For each line below that holds the word "This", make a copy.

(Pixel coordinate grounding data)
--- START ---

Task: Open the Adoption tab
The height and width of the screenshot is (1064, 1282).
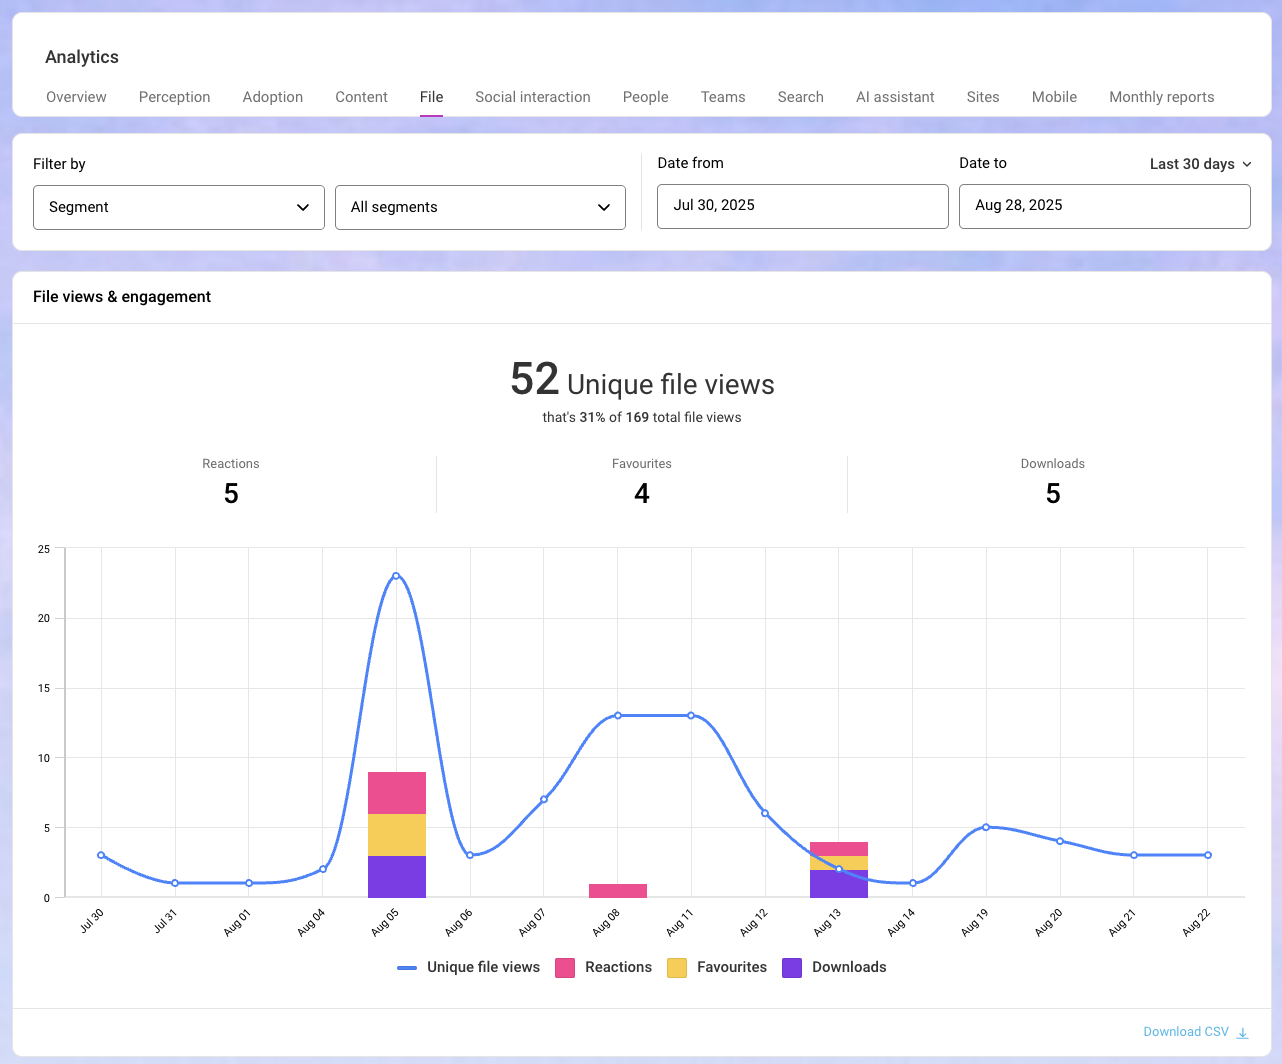Action: pos(272,97)
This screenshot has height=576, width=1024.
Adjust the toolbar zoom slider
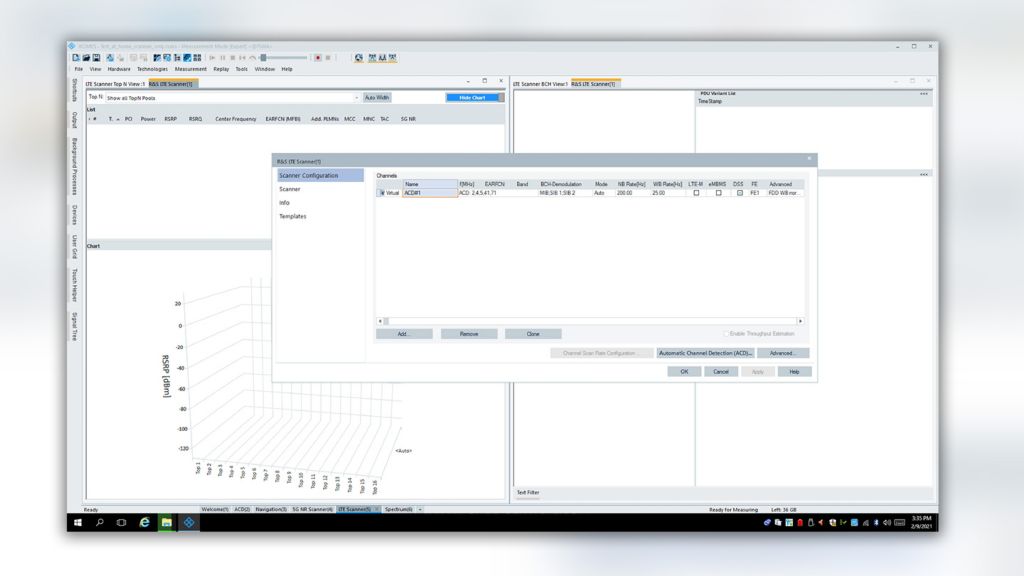point(263,58)
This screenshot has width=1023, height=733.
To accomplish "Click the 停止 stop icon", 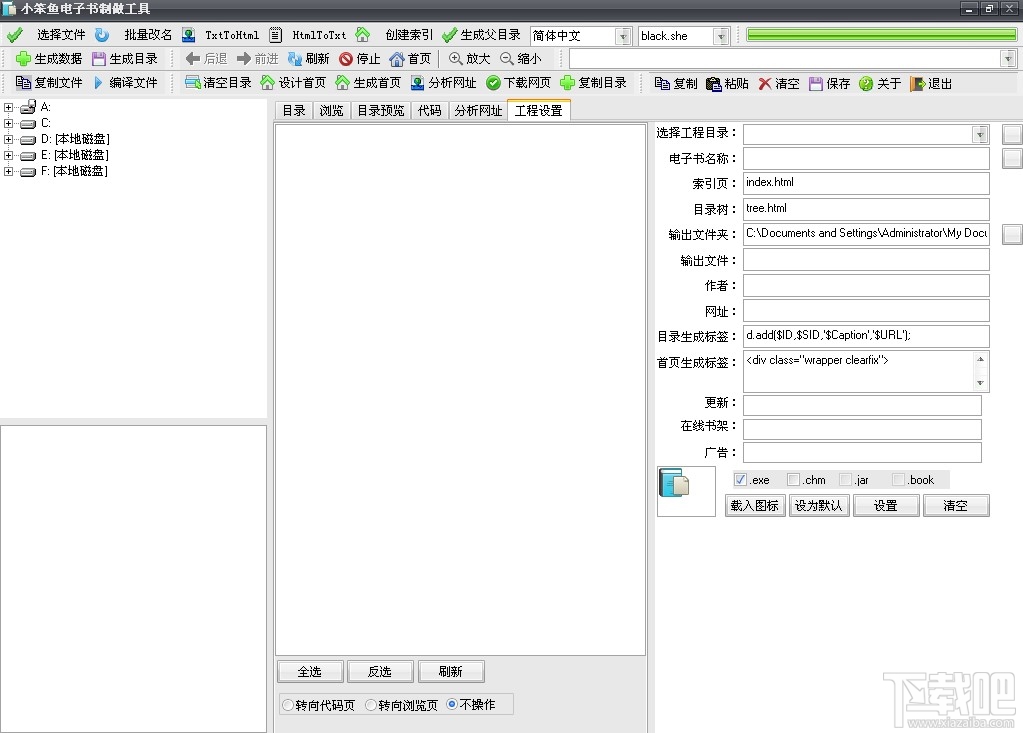I will 346,59.
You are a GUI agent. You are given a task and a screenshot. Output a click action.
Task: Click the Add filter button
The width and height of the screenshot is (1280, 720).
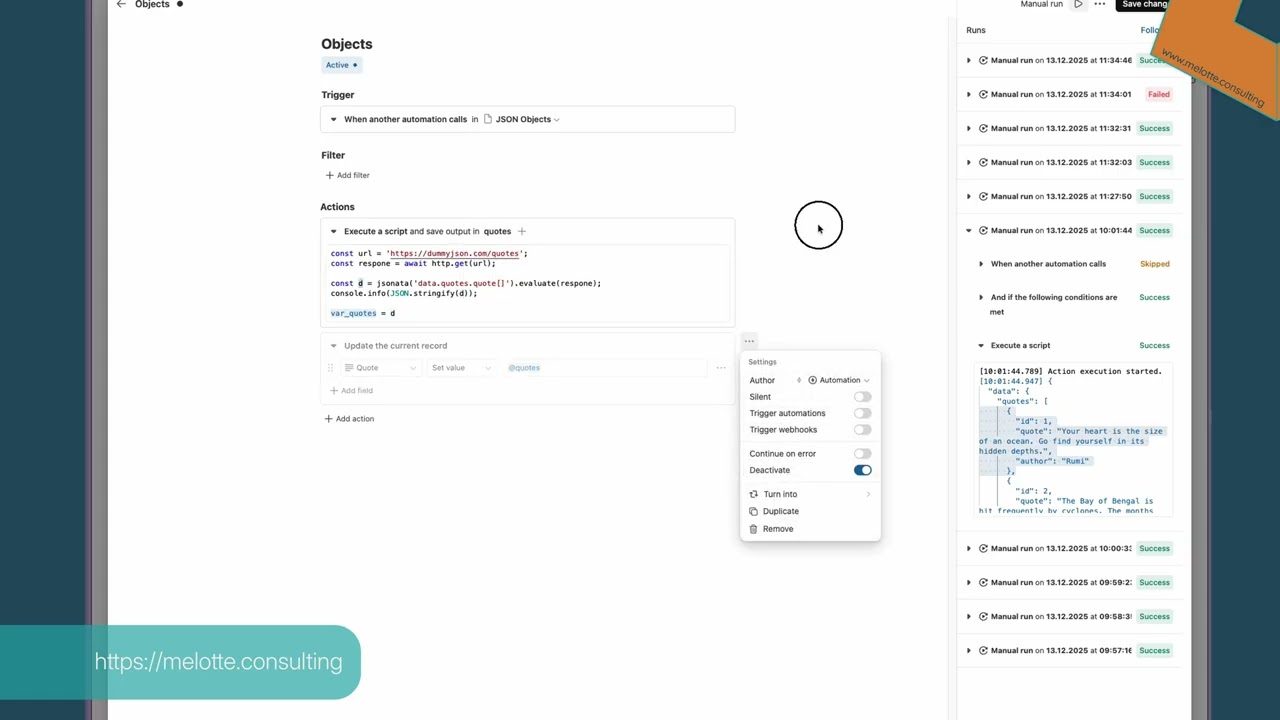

--- END ---

▸ **EXERCISE RESULT**
This screenshot has height=576, width=1024.
This screenshot has width=1023, height=733.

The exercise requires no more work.